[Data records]
============================================================
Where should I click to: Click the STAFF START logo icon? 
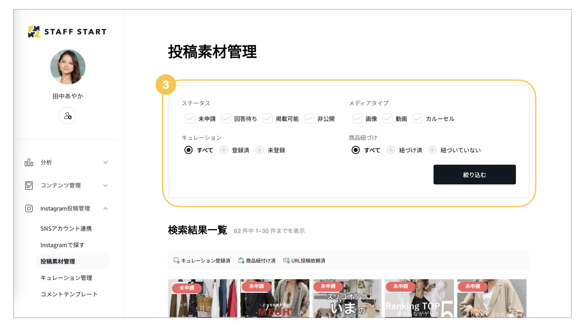click(34, 32)
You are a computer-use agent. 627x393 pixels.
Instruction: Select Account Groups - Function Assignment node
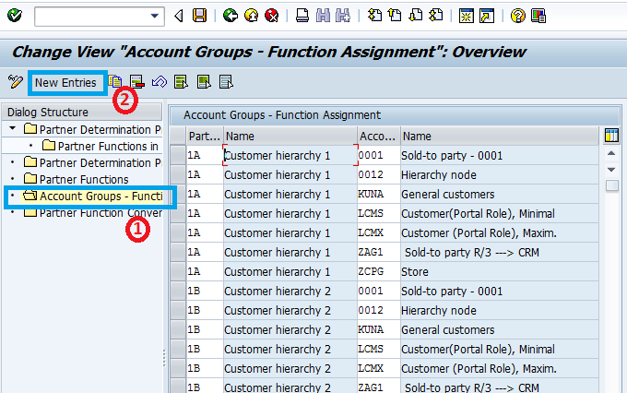[100, 197]
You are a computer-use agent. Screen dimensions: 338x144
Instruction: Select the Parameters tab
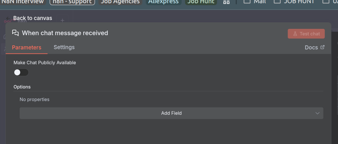click(26, 47)
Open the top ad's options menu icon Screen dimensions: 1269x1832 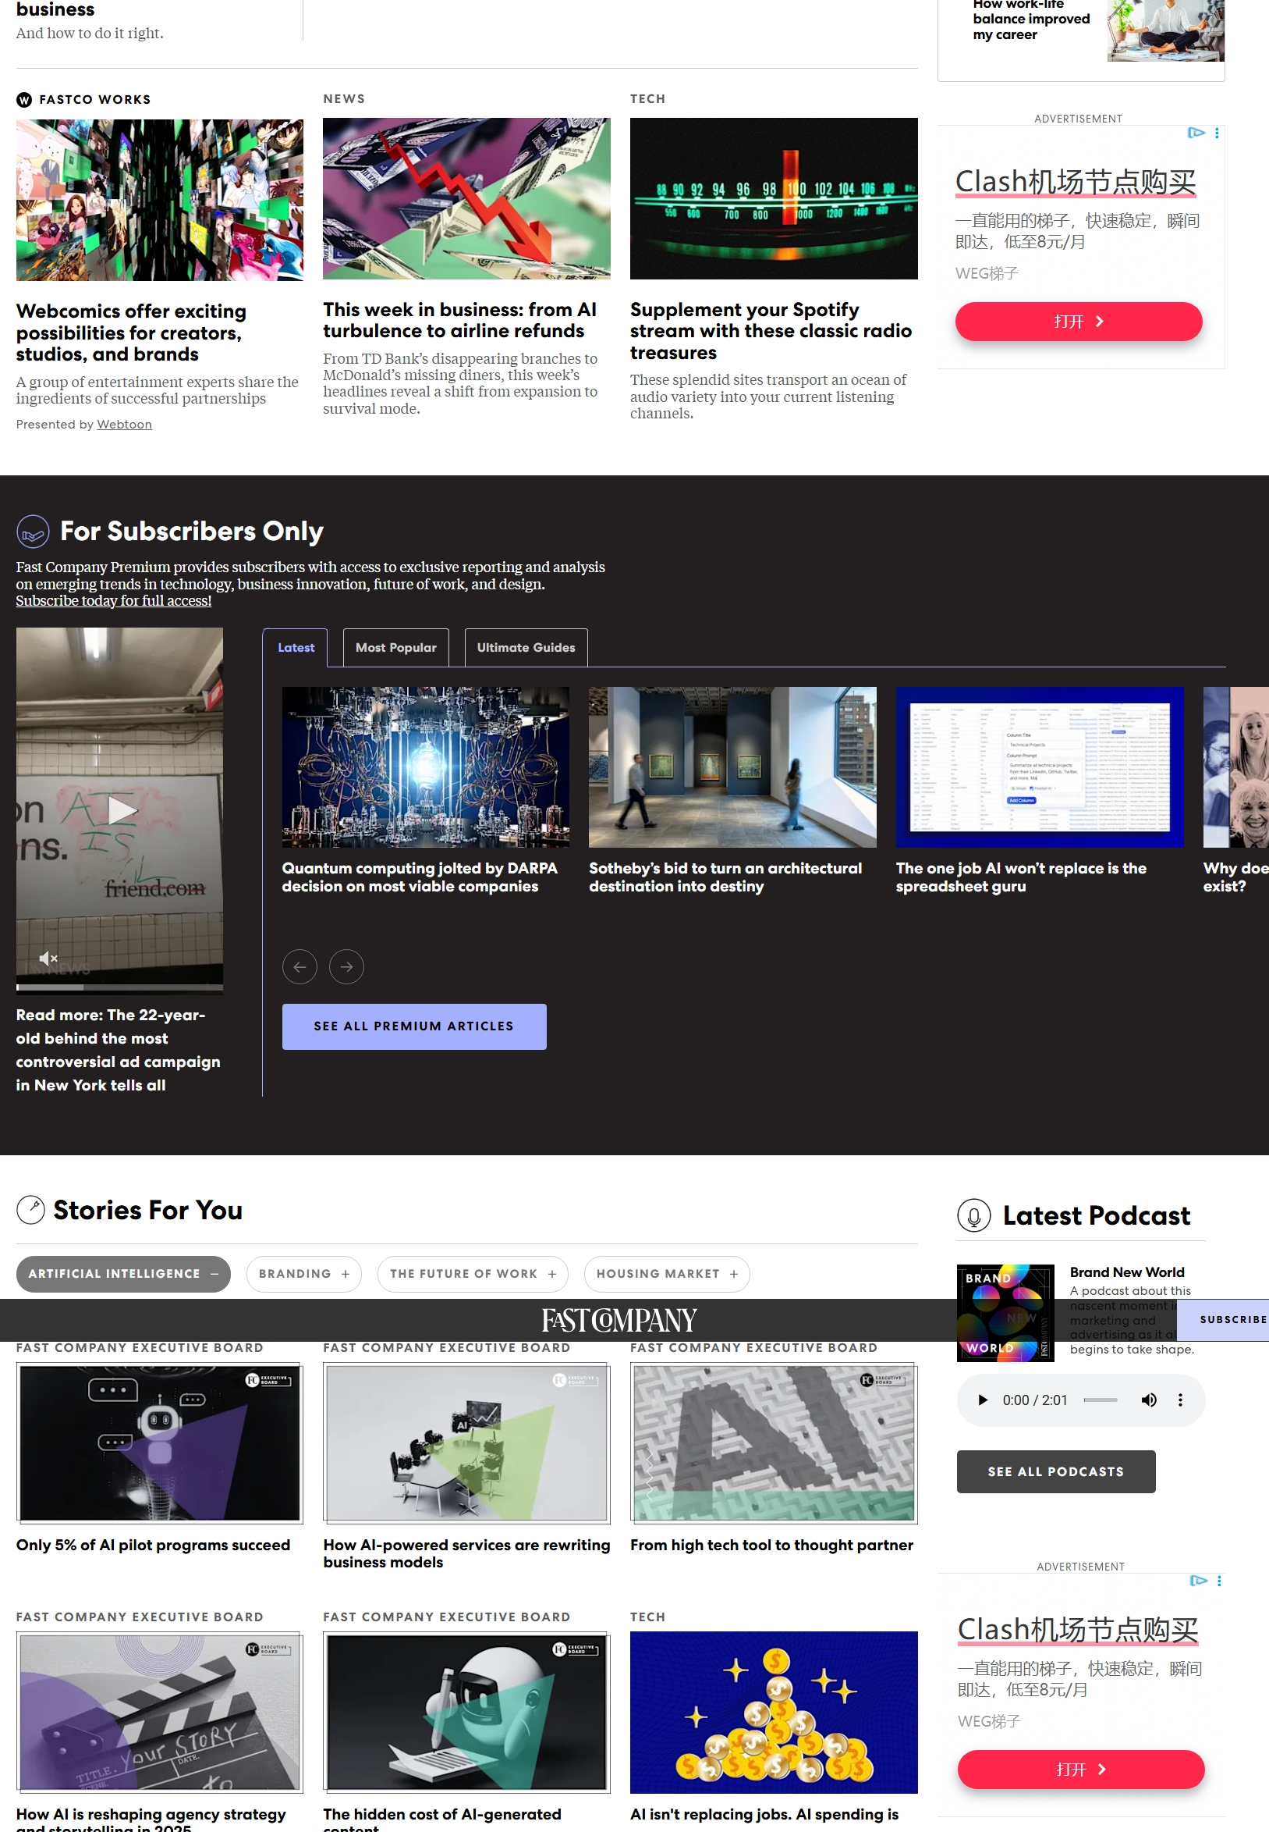[1217, 133]
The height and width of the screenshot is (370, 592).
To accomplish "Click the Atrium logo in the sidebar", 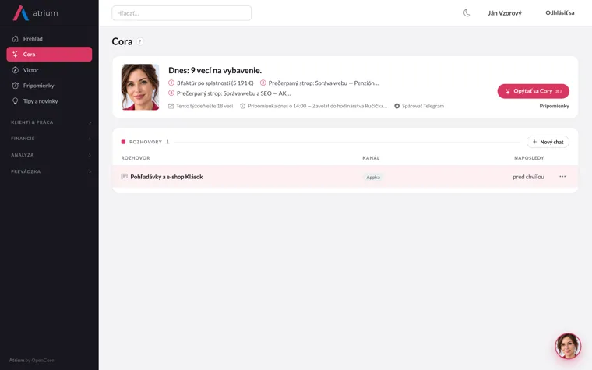I will [x=36, y=12].
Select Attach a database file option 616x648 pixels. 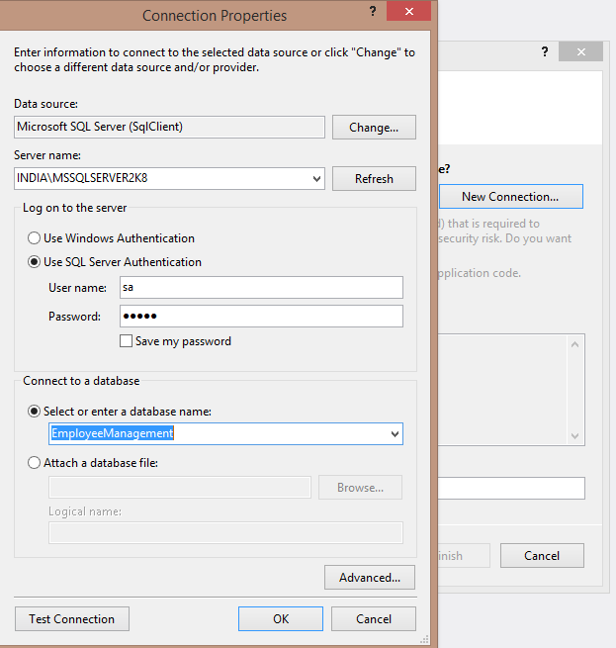(x=35, y=462)
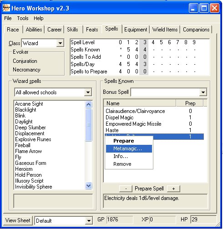Choose Metamagic from the context menu
The height and width of the screenshot is (230, 223).
[129, 148]
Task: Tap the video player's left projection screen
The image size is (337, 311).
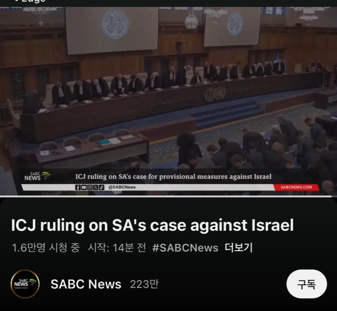Action: [x=112, y=30]
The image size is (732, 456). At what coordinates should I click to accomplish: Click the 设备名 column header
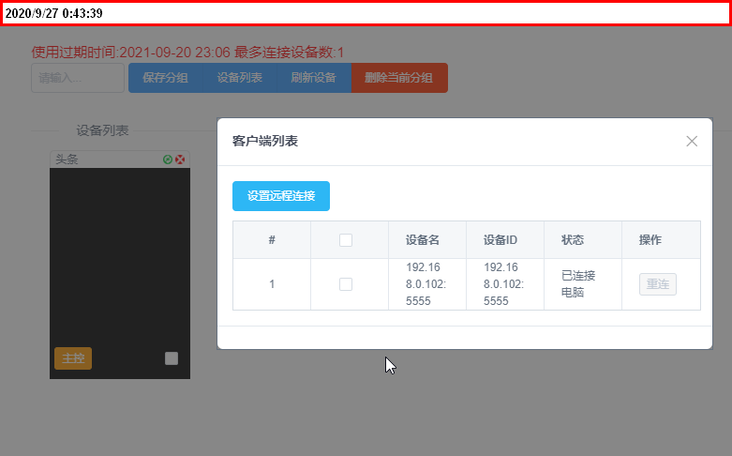[423, 239]
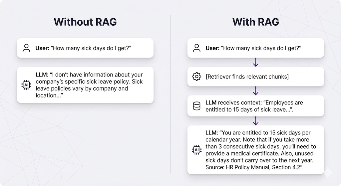Click the AI chip icon beside the 15 sick days answer
The image size is (341, 186).
pos(197,150)
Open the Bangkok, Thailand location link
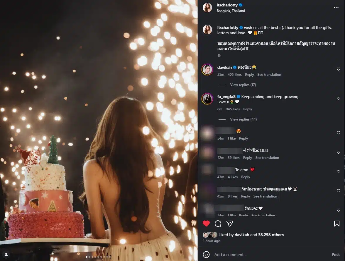Image resolution: width=345 pixels, height=261 pixels. (231, 11)
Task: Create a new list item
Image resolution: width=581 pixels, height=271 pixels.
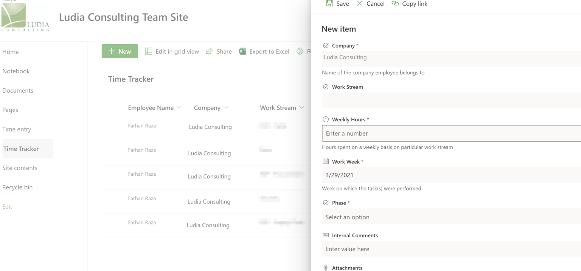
============================================================
STATED GOAL
Copy out every one of the lines above that contains the word "computer".

REPLY TO THE TASK
You are a computer-use agent. 627x393 pixels.
You are a computer-use agent. Screen dimensions: 338x144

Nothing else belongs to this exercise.